Opinion polling firm Emnid asked more than 1,000 Germans what they would do if they won a €10 million in a lottery. The results, published in the Handelsblatt newspaper, were admirable – excluding the one percent who admitted that they would leave their partner.

Nearly all of the people (92 percent) asked said that they would share their winnings with their family. A further 41 percent said they would splash out on their friends and nearly 90 percent said they would donate some to charity.

A seemingly philanthropic bunch, 68 percent said they would use the money to free up some time in which they could volunteer.

And while just 15 percent said they would leave their jobs, most admitted they would like the option to work less. Ninety percent said they would like to spend free time on their hobbies and 84 percent said they would invest it in quality family time.

Improving their everyday lives would be the aim for 34 percent of those asked, while 45 percent said they would put it away for old age, in case they needed to pay for care.

Over 30 percent said they would buy a new house, and 46 percent would use at least part of the imagined €10 million to go on a trip around the world.

The more industrious 17 percent of those questioned said they would embark on a business venture.

But when asked whether they thought a big win would make them happy, the answers varied between age groups. Overall, 62 percent said happiness did not come from wealth. This figure was highest in the 40 – 49 age group.

“Research shows that general happiness is not influenced when someone inherits a large amount of money or wins the lottery,” explained Dr Johannes Ullrich, psychologist at the Goethe University in Frankfurt.

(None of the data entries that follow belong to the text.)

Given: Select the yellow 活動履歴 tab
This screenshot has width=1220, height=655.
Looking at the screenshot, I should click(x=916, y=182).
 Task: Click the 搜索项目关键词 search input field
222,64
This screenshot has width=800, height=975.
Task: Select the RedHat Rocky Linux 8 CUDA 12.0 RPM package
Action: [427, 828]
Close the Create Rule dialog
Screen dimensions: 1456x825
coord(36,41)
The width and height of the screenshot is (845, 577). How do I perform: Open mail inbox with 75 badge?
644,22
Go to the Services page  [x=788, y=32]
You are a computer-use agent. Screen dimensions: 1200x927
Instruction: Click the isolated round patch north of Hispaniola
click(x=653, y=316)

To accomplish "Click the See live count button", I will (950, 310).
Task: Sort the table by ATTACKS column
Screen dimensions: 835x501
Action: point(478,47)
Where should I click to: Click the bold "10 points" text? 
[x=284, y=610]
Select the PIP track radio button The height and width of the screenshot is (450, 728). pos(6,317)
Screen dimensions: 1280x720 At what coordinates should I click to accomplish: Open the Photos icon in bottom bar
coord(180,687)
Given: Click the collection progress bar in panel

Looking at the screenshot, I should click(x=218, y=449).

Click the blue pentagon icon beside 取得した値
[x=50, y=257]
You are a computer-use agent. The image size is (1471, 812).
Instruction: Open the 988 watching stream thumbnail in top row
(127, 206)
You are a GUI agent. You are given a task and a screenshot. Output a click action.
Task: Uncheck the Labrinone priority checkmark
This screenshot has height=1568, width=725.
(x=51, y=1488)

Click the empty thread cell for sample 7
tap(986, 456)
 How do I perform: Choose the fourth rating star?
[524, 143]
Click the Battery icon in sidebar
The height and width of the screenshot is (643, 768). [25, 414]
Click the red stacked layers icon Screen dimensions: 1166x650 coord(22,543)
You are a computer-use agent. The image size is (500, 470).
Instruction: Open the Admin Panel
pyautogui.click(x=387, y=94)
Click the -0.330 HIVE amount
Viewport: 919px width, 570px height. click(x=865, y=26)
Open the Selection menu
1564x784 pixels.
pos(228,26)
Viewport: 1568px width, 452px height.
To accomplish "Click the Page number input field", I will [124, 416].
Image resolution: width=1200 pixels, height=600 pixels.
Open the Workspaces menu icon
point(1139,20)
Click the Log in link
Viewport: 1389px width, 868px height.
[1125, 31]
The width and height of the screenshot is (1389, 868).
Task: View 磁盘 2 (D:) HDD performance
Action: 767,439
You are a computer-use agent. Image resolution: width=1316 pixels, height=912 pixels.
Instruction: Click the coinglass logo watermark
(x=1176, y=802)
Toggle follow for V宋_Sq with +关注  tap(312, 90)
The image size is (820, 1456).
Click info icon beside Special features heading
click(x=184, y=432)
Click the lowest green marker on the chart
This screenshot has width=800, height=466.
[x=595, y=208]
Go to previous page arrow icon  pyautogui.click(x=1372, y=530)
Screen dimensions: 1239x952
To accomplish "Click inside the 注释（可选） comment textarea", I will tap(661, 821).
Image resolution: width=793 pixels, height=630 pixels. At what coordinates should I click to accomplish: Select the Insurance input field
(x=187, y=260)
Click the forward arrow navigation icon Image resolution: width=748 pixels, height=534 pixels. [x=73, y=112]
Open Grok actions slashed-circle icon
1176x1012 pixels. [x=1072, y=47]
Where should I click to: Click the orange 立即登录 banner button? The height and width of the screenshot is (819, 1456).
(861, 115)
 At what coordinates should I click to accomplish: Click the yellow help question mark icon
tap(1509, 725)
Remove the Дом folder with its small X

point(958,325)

People were often thrilled when they found out, but this happiness tended to subside after about a month, he added.

Just 11 percent said they would tell their colleagues and 32 percent their friends. Most (92 percent) would tell their families.

Regarding a big win, “not wanting to tell friends is less to do with the fear they might want a bit of it, but more that they might change what they think of you,” said Ullrich. Generally people have friends similar to them and a lottery win could change the balance, he added.